#### [Pixel coordinate grounding data]
• • • •

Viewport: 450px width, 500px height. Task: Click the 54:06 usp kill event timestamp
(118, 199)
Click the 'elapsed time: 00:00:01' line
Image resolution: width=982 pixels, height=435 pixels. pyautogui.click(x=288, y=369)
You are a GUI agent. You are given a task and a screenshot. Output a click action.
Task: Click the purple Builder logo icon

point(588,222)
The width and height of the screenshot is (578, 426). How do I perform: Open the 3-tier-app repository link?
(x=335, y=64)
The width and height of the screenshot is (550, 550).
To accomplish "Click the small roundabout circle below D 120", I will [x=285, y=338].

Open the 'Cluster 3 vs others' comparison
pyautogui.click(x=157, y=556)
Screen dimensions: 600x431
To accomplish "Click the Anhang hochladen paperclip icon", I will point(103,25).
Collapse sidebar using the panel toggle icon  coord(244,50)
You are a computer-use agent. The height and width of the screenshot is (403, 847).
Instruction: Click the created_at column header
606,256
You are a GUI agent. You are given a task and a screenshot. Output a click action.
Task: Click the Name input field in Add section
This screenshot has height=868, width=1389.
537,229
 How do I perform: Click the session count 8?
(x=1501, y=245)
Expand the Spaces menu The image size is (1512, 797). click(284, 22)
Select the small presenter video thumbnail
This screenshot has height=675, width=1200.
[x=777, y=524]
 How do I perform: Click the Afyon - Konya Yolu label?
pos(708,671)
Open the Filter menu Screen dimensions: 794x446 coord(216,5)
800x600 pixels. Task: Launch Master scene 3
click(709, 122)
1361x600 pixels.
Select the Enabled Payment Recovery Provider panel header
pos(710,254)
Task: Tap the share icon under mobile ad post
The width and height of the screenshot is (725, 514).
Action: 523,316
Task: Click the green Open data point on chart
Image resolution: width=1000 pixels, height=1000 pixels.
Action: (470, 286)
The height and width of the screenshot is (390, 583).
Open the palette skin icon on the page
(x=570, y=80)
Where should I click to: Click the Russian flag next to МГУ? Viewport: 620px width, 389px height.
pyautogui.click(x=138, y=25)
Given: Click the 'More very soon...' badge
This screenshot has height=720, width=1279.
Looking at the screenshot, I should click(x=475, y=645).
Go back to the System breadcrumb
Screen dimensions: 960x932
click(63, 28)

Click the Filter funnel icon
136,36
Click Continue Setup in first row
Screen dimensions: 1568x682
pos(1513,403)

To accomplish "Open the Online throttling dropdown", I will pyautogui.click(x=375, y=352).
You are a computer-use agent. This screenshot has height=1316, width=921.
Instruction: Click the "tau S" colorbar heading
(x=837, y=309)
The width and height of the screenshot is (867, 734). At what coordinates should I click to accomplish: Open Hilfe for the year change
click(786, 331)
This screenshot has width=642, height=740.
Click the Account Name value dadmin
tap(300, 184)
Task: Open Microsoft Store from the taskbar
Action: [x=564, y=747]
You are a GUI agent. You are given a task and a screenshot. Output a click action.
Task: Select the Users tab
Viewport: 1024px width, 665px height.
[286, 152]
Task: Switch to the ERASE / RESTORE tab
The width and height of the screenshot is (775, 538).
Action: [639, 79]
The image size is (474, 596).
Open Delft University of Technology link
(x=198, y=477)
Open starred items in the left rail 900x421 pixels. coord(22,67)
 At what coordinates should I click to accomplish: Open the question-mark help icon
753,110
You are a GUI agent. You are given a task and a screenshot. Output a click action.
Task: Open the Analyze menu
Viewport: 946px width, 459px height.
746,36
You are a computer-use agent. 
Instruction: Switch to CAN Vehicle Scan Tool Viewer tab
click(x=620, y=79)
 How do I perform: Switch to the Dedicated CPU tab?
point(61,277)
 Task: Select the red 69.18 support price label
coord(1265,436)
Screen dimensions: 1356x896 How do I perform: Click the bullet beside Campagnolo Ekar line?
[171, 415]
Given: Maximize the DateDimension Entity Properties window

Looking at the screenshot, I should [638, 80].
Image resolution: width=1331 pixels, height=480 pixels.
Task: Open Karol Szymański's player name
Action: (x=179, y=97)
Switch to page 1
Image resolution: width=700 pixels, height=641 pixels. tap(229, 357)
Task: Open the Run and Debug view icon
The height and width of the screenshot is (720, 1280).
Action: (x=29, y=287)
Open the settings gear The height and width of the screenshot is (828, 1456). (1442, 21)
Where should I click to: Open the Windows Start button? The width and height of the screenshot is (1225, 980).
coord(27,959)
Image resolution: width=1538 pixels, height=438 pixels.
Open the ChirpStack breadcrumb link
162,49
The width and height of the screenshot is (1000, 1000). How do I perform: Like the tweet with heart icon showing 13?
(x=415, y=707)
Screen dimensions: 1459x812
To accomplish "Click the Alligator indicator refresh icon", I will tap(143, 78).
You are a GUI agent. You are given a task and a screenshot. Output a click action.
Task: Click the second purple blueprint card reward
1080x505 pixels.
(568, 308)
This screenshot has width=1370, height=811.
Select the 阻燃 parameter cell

• • • •

#### [What the exercise asks]
With the line holding "This screenshot has height=868, width=1389." as the first and the line holding "Select the small presenter video thumbnail" as the last, set down that range of the entries above exactly, and nothing else.

#### [Solution]
This screenshot has height=868, width=1389.
537,229
 How do I perform: Click the session count 8?
(x=1501, y=245)
Expand the Spaces menu The image size is (1512, 797). click(284, 22)
Select the small presenter video thumbnail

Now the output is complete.